All the years I’ve been researching, writing and talking about opting out and in, sustainable solutions for work and work place wellbeing, I’ve never come across anyone in the organizational world who doesn’t think all this is of the essence. I’ve been at it for a while now, and the whole time my work has been received as timely and important and with great interest.
Still, even though there is a lot of consensus regarding this, people continue struggling with the same issues at work and more and more of them dream of opting out.
Okay, before you say anything, I do know that not everything is the same. The pandemic showed us that we can change when we have to and there are a lot of organizations that now provide their employees with more flexibility regarding where, when and how they work. Also, some organizations have started prioritizing mental health more and now have routines and policies in place to support that.
Nevertheless, there are a lot of organizations that don’t. Some may talk the talk but not walk it, and some – all too many – don’t even talk it.
Why is this? Why is it so hard to change?

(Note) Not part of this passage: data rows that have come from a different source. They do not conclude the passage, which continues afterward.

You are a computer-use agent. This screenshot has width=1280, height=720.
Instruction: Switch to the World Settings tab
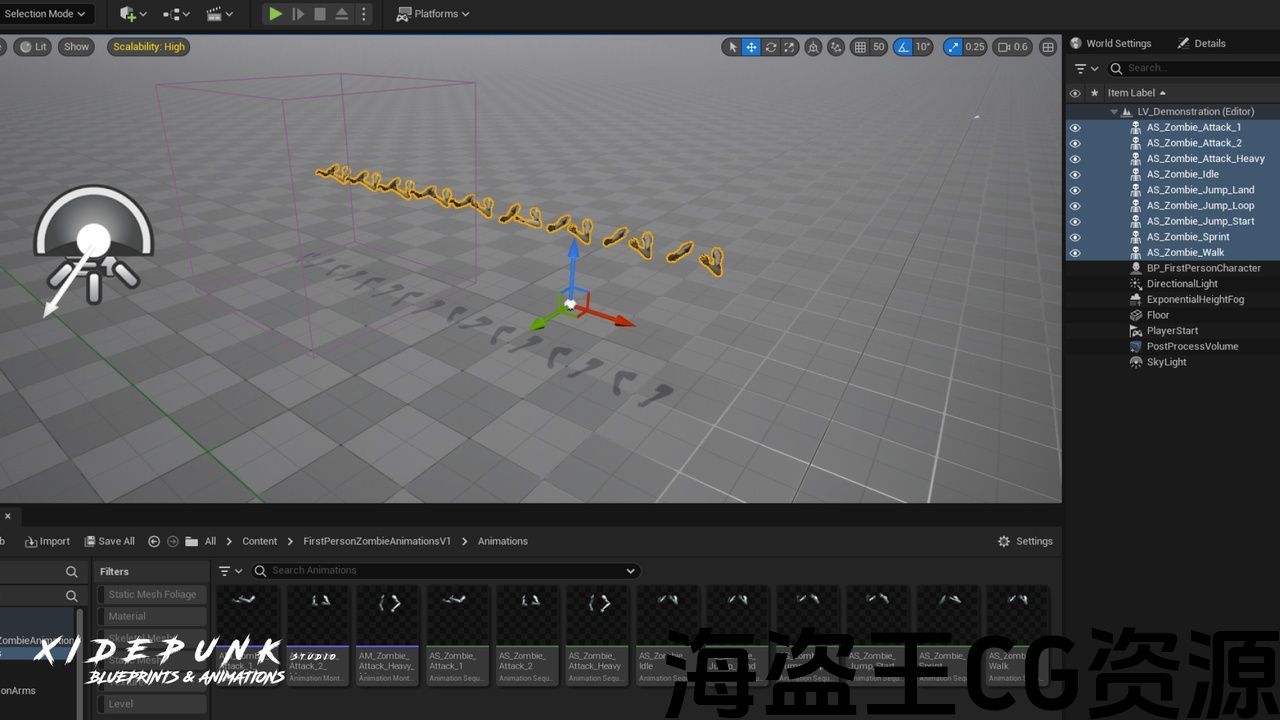[x=1110, y=43]
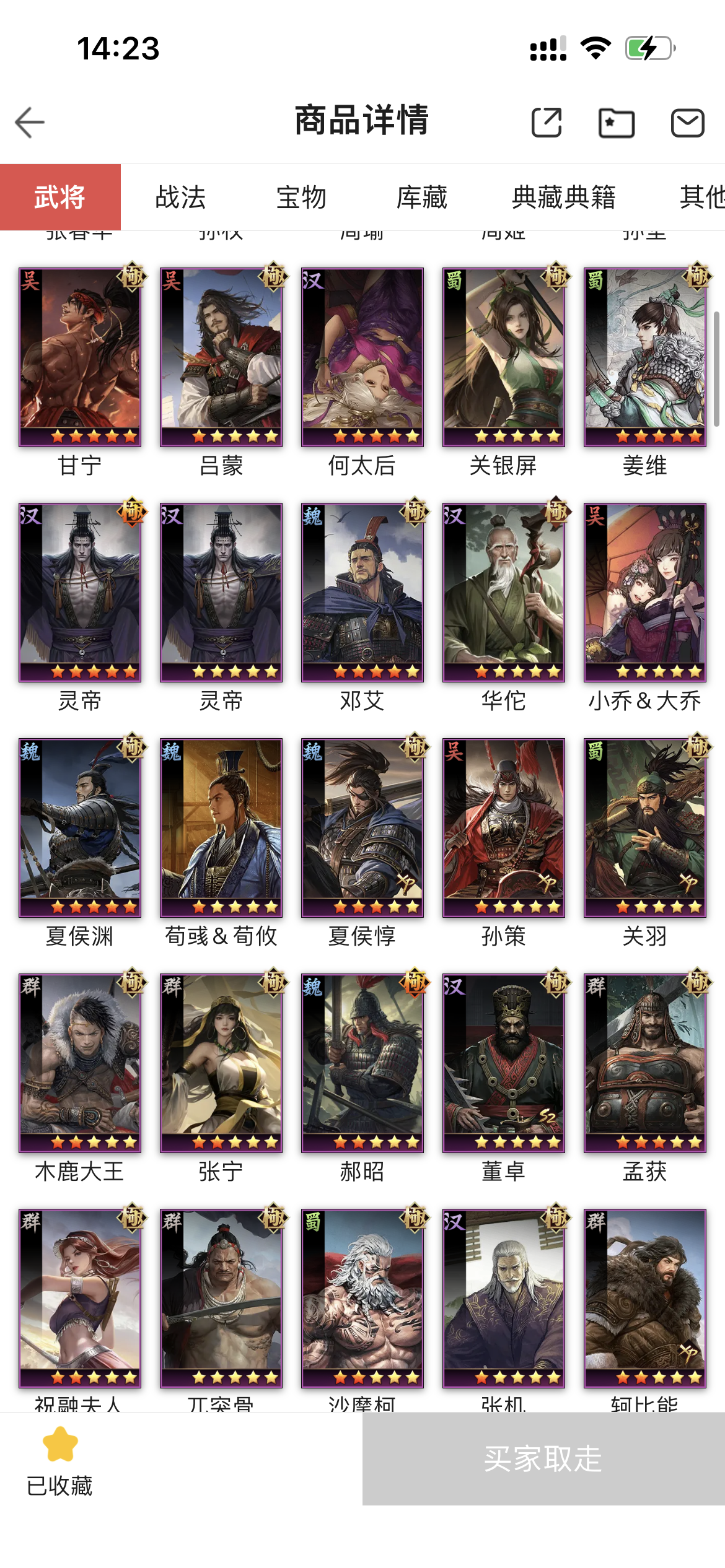Open the 库藏 tab
Image resolution: width=725 pixels, height=1568 pixels.
[x=422, y=197]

Well, one of the main problems is that the way we understand work; and what we know to be a ‘good’ way of working or organizing our work has become something of a truth. When things have been in a certain way for as long as we can remember, we tend to think that is the natural way for them to be and it becomes hard to even imagine doing things differently. It is simply the way things are done.
But let me let you in on a secret. The way we understand work isn’t a truth. It isn’t a law of nature, it has been invented and implemented by us and not even that long ago. It’s actually quite a recent invention.
The current career ideal was developed as a result of industrialization and the prosperity many nations experienced after World War II. Employees were expected to be loyal to one employer and career advancement involved an upward movement in the organization in a timely fashion, brought about by promotions. As mainly men started working in the industries, some argue that the career wasn’t created for one, but one and a half people: the man with the career and the wife who took care of everything he didn’t have time for because he was so tied up at work.
Although a lot has changed in society since then, this is ironically still the career ideal today: the timely upward movement and the expectation of complete dedication and devotion to work. Anything else it considered suspect, at least if you want to advance to the upper echelons of corporate hierarchies.
But guess what, we don’t have to organize work the way we do! There is nothing natural or predetermined about it. We can reinvent why we work, how we work and how much we work.
The problem is just that in order to change we have to want to change. And not only that, we also have to realize that we need to change. We have to have that lightbulb moment. Until we do, and if it’s going well enough, it’ll just feel easier to continue the way we have.
So how do we do that? How do we get people and organizations to see the light? Do we have to wait until things get so bad that there will be no choice but to change?